So far I’ve done two public tastings of Modern Times prototype beers. Both have been exceedingly helpful because they’ve shined the unforgiving glare of public opinion on an otherwise insular process.
When a stranger takes their first sip of a beer at a tasting, they can’t hide their reaction behind a computer screen. That is what has made the tastings so useful, if a bit anxiety inducing. Even though the whole purpose of the tastings is to receive constructive criticism, I can’t help but want people to like the beer. I like the beer, so I want them to like it too.
But that they sometimes don’t is precisely what makes the tastings worth doing. Too often, breweries launch with beers that have received nothing but praise at family barbeques. While that’s substantially less stressful than having a beer geek point out every flaw in your beer to a table full of people you desperately want to like your brewery, it also tends to warp your perception.

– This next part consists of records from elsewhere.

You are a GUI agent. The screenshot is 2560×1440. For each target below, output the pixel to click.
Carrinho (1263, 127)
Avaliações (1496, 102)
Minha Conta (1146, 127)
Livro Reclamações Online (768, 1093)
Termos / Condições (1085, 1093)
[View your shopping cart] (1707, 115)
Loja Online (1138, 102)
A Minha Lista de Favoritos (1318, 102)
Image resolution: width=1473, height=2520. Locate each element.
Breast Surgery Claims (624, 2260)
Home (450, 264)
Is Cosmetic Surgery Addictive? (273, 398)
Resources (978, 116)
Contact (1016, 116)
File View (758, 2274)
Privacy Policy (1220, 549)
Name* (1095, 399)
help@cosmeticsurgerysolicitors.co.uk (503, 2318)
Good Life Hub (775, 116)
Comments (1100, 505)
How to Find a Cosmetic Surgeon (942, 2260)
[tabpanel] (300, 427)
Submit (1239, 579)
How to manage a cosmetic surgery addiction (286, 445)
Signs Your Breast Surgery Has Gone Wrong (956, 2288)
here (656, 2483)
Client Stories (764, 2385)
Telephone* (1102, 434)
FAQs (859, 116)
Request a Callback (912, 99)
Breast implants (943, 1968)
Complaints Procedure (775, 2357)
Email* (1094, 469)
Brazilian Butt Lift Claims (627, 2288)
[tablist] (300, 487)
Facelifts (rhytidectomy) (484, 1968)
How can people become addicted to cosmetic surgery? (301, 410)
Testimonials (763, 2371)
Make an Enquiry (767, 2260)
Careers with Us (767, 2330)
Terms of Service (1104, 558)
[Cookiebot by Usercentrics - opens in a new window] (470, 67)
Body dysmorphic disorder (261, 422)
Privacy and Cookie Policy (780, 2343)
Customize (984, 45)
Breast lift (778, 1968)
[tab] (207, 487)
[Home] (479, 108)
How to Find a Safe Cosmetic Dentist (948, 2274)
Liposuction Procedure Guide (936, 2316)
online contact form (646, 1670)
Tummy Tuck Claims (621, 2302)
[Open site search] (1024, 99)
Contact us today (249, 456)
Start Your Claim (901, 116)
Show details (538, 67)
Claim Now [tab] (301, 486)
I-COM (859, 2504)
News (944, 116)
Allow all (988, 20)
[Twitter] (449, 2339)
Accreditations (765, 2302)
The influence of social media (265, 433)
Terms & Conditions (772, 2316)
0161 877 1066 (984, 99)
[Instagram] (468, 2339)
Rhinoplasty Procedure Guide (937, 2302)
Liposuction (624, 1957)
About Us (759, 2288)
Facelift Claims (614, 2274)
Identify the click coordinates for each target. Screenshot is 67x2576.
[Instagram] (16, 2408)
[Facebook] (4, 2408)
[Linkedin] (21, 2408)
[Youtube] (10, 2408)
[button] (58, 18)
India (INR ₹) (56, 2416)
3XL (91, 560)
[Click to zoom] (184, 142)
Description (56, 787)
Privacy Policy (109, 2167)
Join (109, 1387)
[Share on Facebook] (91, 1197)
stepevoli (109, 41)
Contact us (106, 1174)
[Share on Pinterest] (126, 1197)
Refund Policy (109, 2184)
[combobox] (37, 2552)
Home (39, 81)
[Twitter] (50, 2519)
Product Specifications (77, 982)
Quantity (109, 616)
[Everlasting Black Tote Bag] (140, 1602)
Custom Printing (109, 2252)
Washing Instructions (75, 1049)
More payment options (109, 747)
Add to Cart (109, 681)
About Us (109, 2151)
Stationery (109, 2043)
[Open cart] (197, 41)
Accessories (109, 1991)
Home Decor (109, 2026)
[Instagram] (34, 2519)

It’s a trap to listen only to praise, especially your own. I know I’m inclined to go easy on my own beers. Flaws mean more work, and more work means more time and money spent on something I’d prefer was just fine as it is.
I also don’t put much stock in the opinions of friends and family. They want me to succeed, but the judgment that really matters is from people who don’t care if I fail. It’s much easier to criticize something you’re not emotionally invested in, so the blunt criticism I’ve sometimes received at the tastings—while wince inducing—is also far truer than anything I’d get from my allies.
It’s important to note, though, that the tastings are not focus groups. Part of the task of sorting through feedback is separating the constructive criticism from the preference bias. Simply put: some people won’t like our style, and they don’t have to. I’m not going to change our approach to suit a wider audience, but I will listen closely to the criticism of people who support our direction.
Which is why I’m going to continue putting together the tastings after we launch. Since every beer we brew will be a pilot batch first, we’ll have the opportunity to get feedback on our evolving brewing projects while giving a select group a preview of what’s coming up. My hope is that we can assemble a core group of tasters who can help us hone our recipes, who grasp what makes a beer a Modern Times beer and can help us move it in that direction.
But you can’t sharpen a knife without friction, which is why I look forward many years of listening to people criticize our beer.